++++ PROVIDED INFORMATION
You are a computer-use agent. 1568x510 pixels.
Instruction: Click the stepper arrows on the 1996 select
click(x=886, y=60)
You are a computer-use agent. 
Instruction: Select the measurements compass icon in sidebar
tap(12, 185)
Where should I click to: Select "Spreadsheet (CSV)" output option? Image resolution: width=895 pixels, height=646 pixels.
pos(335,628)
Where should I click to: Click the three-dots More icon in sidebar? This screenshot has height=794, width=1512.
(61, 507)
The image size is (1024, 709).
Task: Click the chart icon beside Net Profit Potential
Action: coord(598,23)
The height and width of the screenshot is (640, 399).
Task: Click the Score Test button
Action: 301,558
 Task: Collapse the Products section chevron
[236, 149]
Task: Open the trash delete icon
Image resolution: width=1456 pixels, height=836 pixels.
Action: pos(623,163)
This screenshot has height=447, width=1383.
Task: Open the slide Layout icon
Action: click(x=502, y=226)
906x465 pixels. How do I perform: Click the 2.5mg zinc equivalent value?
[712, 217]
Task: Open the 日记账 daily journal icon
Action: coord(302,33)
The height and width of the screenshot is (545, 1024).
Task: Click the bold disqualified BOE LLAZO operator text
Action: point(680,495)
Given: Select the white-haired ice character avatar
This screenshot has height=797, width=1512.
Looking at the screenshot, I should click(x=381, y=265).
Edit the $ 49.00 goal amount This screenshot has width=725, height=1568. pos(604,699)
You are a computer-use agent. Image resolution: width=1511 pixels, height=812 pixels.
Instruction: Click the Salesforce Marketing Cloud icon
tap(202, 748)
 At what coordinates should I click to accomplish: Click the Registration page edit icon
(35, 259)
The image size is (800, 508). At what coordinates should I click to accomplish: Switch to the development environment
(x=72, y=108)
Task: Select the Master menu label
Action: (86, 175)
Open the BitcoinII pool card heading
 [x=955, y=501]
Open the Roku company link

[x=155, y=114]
++++++++
> **WRITTEN EXERCISE**
Rewrite the material as a numbered list, from its first line through the line containing "Edit the $ 49.00", both included, with blank lines omitted.

> **TASK SOLUTION**
1. You are a computer-use agent. 1568x510 pixels.
2. Instruction: Click the stepper arrows on the 1996 select
3. click(x=886, y=60)
4. You are a computer-use agent. 
5. Instruction: Select the measurements compass icon in sidebar
6. tap(12, 185)
7. Where should I click to: Select "Spreadsheet (CSV)" output option? Image resolution: width=895 pixels, height=646 pixels.
8. pos(335,628)
9. Where should I click to: Click the three-dots More icon in sidebar? This screenshot has height=794, width=1512.
10. (61, 507)
11. The image size is (1024, 709).
12. Task: Click the chart icon beside Net Profit Potential
13. Action: coord(598,23)
14. The height and width of the screenshot is (640, 399).
15. Task: Click the Score Test button
16. Action: 301,558
17.  Task: Collapse the Products section chevron
18. [236, 149]
19. Task: Open the trash delete icon
20. Image resolution: width=1456 pixels, height=836 pixels.
21. Action: pos(623,163)
22. This screenshot has height=447, width=1383.
23. Task: Open the slide Layout icon
24. Action: click(x=502, y=226)
25. 906x465 pixels. How do I perform: Click the 2.5mg zinc equivalent value?
26. [712, 217]
27. Task: Open the 日记账 daily journal icon
28. Action: coord(302,33)
29. The height and width of the screenshot is (545, 1024).
30. Task: Click the bold disqualified BOE LLAZO operator text
31. Action: point(680,495)
32. Given: Select the white-haired ice character avatar
33. This screenshot has height=797, width=1512.
34. Looking at the screenshot, I should click(x=381, y=265).
35. Edit the $ 49.00 goal amount This screenshot has width=725, height=1568. pos(604,699)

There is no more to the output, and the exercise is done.